I got in early with a question about whether Trident was really an independent nuclear deterrent, something that was also raised by several other questioners. In response, Wallis argued that there were multiple lines of dependency on the US, including the leasing of the missiles, parts of the warheads, and the targeting software, and that Trident is specifically assigned to NATO where a US general is in charge. McTernan argued that Trident was an independent deterrent, controlled by the British armed forces and the British Government, although he also argued for the value of Britain's unique relationship with the US in terms of nuclear development and mutual defence treaties. One interesting argument McTernan made was that Trident was an insurance policy against the election of an isolationist President in the Donald Trump mould, who might abandon US commitments in Europe.
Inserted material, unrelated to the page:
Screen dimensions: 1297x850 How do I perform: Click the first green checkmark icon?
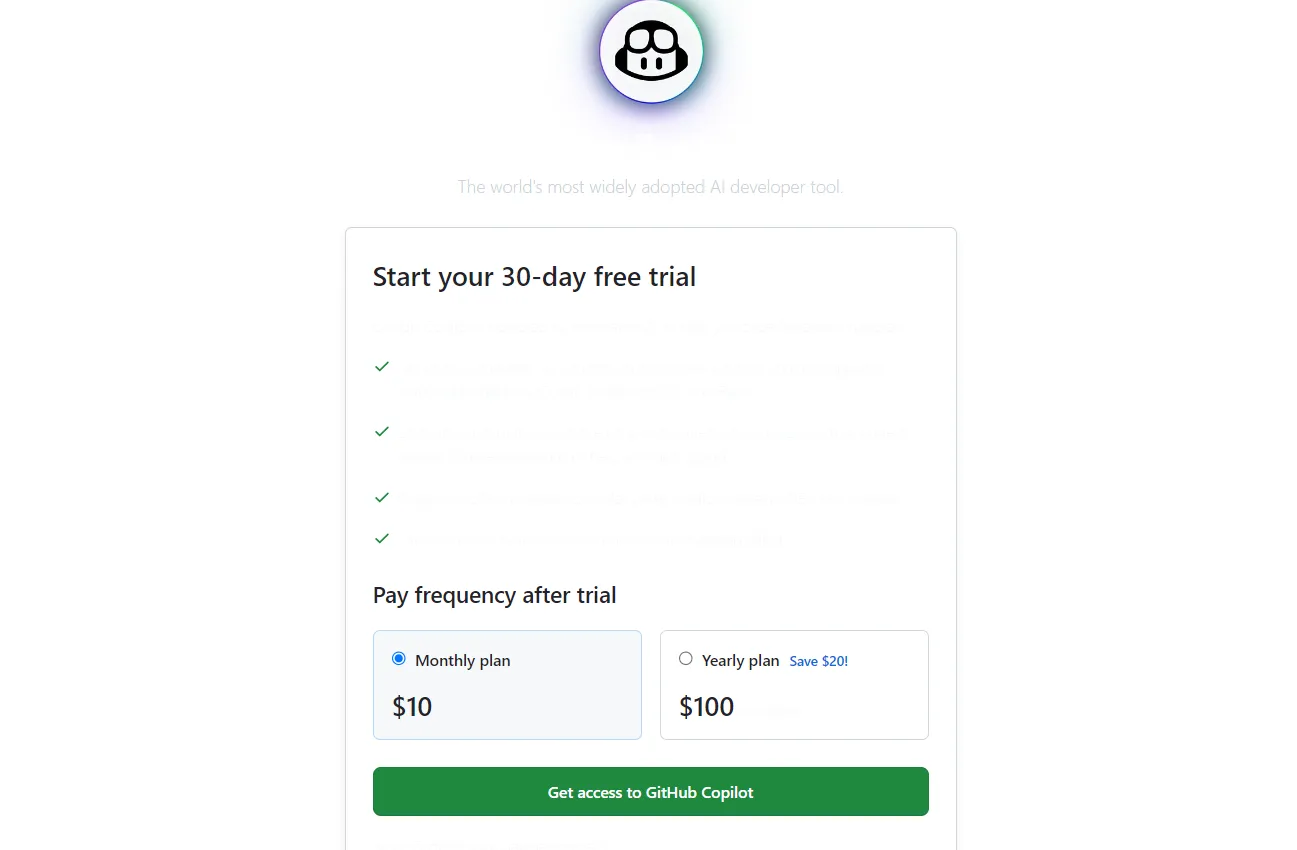point(381,367)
I got the feeling that the speakers were operating with different definitions of 'independence'. There were some opaque references to treaty commitments, which could perhaps be seen both as freely-given or as constraints on independence, depending on one's preferred emphasis. Wallis argued that the US would not cooperate with the UK if it did not have some means of being sure that the UK could never bomb the US. McTernan ridiculed the idea of the UK wanting to bomb the US, but beyond reaffirming the independence of Trident, didn't specifically address the question of whether it could be used without US approval.

In any case, the weight of McTernan's argument perhaps rested more on the proposition that 'if you're against Trident, you're against NATO,' and that a Britain that had abandoned nuclear weapons would not be able to remain in a nuclear alliance. 
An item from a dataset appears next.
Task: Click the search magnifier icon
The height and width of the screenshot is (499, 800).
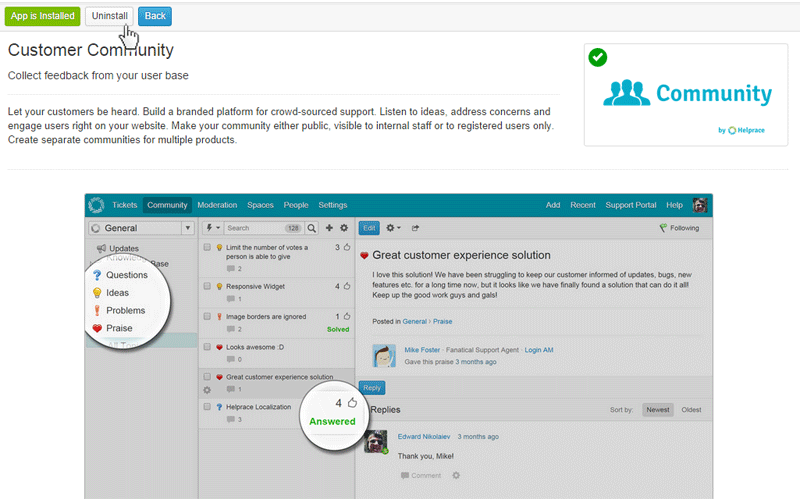Action: [312, 228]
Some in the audience suggested that the alternative of multilateral disarmament was little more than a fig leaf. McTernan argued that the Non-Proliferation Treaty showed the success of multilateralism, and suggested that if Bill Clinton had been succeeded by a Democratic President, an Iran-style deal would have prevented a North Korean bomb.

It is this aspect of the debate that I think forms the context for the controversy sparked by this tweet from McTernan:

Apparently suspicious that I haven't mentioned Israel at . When I said I was a supporter of Israel it was a 'gotcha' moment

I have to admit, it had struck me, even before it was raised, that McTernan had mentioned pretty much every nuclear power except Israel. I think part of the reaction to his comments was based on his assertion (as my hastily scribbled note has it): 'we do not know whether Israel has a nuclear bomb.' Surely, Israel's policy of maintaining deniability for its nuclear arsenal presents its own challenges for multilateralism.

It would be wrong therefore to use such comments to portray Tottenham Labour members as out of touch. Certainly some were cynical about opinion polls, but some critics of Trident were keenly aware that their concerns do not necessarily reflect a wider debate in the country.

McTernan argued that Labour needed to focus more on domestic issues rather than defining itself on defence policy. Few in Labour would necessarily disagree with that, but issues such as Syria and Trident renewal will come down the track regardless and the Corbyn leadership can only really avoid controversy by conceding the argument, to the detriment of its own base.

At a minimum, it ought to be possible to agree that Trident is a fit subject for democratic deliberation and that a decision on its renewal deserves proper scrutiny by the opposition, a task which will now fall to Emily Thornberry. I hope she will at least be able to establish what the real case for Trident is. Is it an independent nuclear deterrent or is it rather Britain's contribution to maintaining an American nuclear deterrent in Europe?  What are the real implications of Trident renewal for multilateralism and the NPT? These questions are important enough to merit debate within the Labour Party, and too important to be reduced to a debate about the Labour Party.